The outbreak of a global pandemic that has ravaged the United States since as early as March was perhaps the biggest interrupter that I or my peers have had to face thus far in our educational careers.
For the first couple months of 2020, I felt like I was on top of the world. As I began my fourth semester at ASU, I was volunteering, interning, enjoying my classes and hanging out with my friends on a regular basis. It felt like I was finally reaching the place in my life that I had so long dreamed and worked for.

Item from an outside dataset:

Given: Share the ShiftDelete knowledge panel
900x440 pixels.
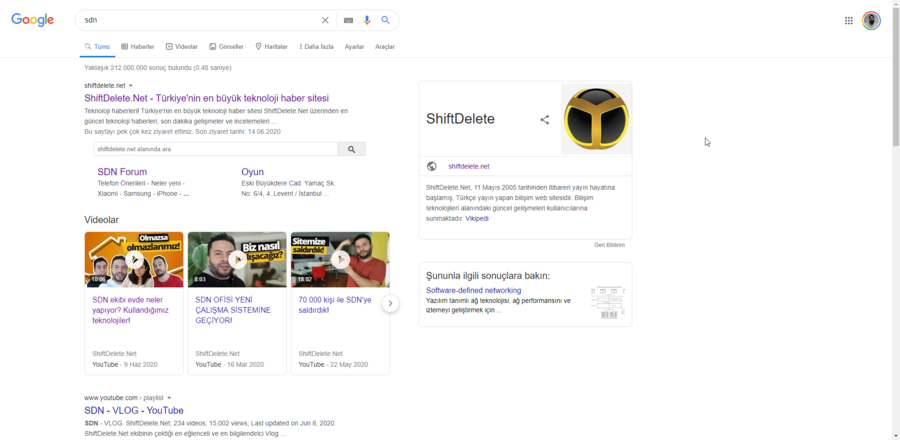Looking at the screenshot, I should point(545,120).

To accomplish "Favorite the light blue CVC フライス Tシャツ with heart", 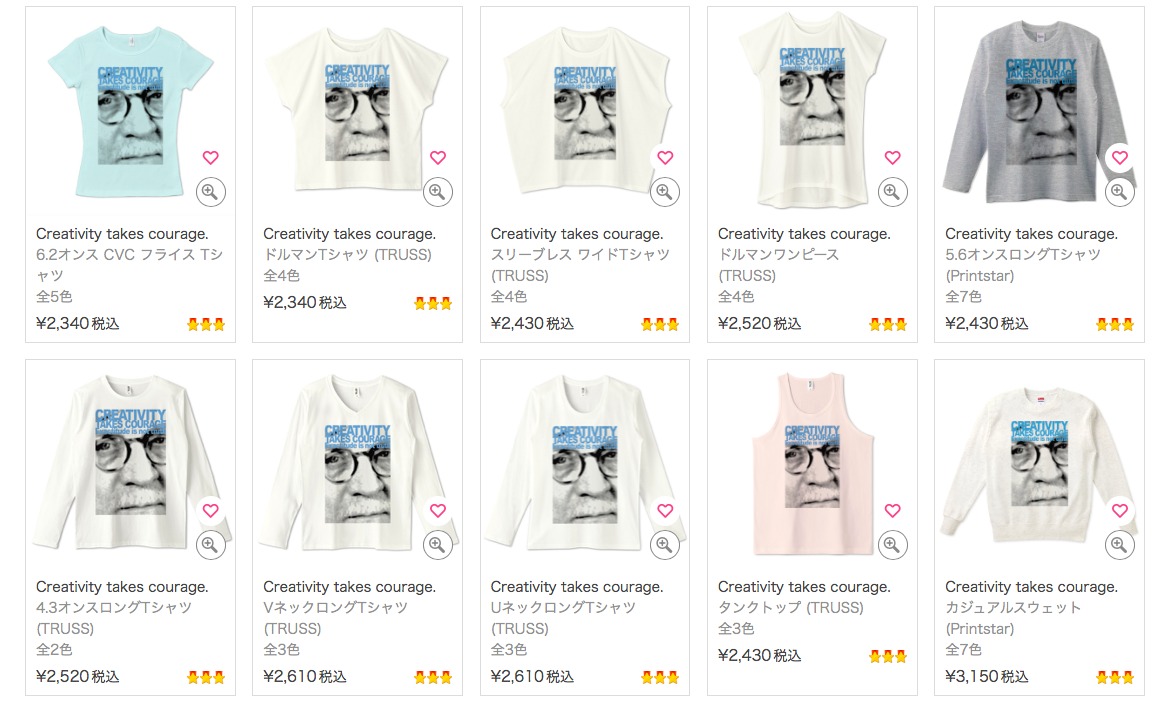I will point(211,158).
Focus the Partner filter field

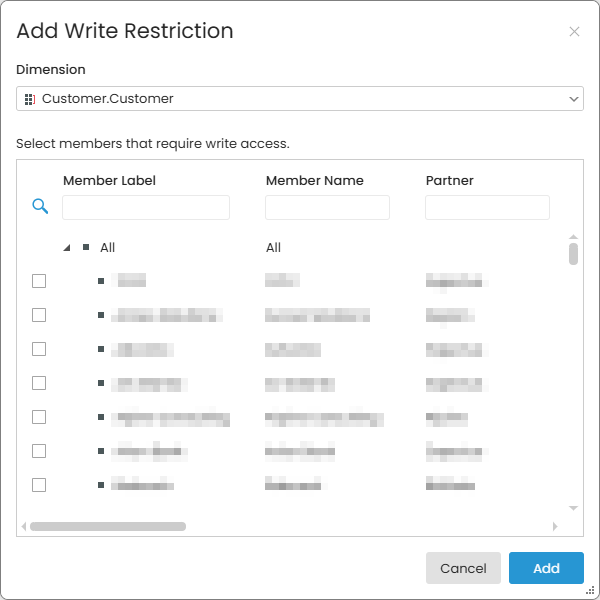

In what felt like a blink of an eye, everything changed. I was sitting in my dorm room during spring break when the World Health Organization declared that COVID-19 was a global pandemic. I still got up and volunteered for my campus job the next morning. But over the course of the next few days, my job, as well as all of my classes and my internship, transitioned to online-only operations to help prevent the spread.
Suddenly, I realized I had already seen my supervisors, teachers and peers in person for the last time for months, possibly longer. Despite the University’s action to continue holding lectures over Zoom, I could not help but dwell on the fact that life as I knew it was permanently changed for a reason that was completely out of my hands.
With the start of summer, I had long planned to work and save money. However, those plans were disrupted as many businesses in Arizona closed or laid-off workers and stopped hiring, and even those that remained open would have required me to possibly expose myself to the virus. I am lucky to live with my family, but I can not help but feel like, as a young adult, I should be constantly working to advance my career rather than sitting idly in my bedroom at my parent’s house.
For the last few years, Arizona's unemployment rate had been steadily dropping, beginning January 2020 at 4.6%. By April, after the pandemic swept the nation, Arizona's unemployment rate skyrocketed all the way to 13.1%, its highest point in more than a decade. With so many people being laid off, I knew my chances of finding a job would be slim to none.
During these strange and unprecedented times, how do we remind ourselves that it is okay for things to not go as planned — and how can time lost during a pandemic actually be used strategically to work on ourselves mentally and emotionally?
There have been times during quarantine that I, just like everyone else, have desperately longed for life to return to normal. However, I have found that the best way to deal with the interruption of plans is to simply shift focus from working on my career to working on myself.
In life, there will always be times when things do not turn out the way that we planned, whether it is the outbreak of a pandemic, or more simple things such as rejection, unexpected family emergencies and more. By using these times to self-reflect, perhaps we can better prepare ourselves to deal with adversity in the future.
Just because we can not attend in-person classes or internships, does not mean that we must stop learning. We can read books, take online classes, practice our skills and even implement new methods of communication that could continue to be used to make life easier in the future.
Additionally, I have learned things about myself that I might never have otherwise, including what my priorities are and what exactly it is that I want out of life.
While I miss going to school and meeting new people with all my heart, what I have missed even more than that is seeing my friends and family. In the past, I have been guilty of turning down invitations to hang out with loved ones because of work or school.
Now that I can not see any of my friends, I find myself regretting all the times that I said no to plans. I hope that when this is all over, I am better at making time for my friends and family, because those are the things that I miss the most when they are taken away from me.
On a less-intense-but-still-relevant note, one of my favorite quarantine pastimes has been watching some of the shows that have been sitting in my watch list for months and that I’ve never had the time to actually start. One of these shows, Netflix’s “The Dragon Prince,” included a quote that felt incredibly relevant to my current situation:
“You don’t know where the river of life will bend and turn … Don’t try to control where the river goes. There is only one thing you can know and control: yourself. Look at yourself. Who are you? What do you stand for? Once you know that, then wherever the river takes you, you’ll be right where you were always meant to be.”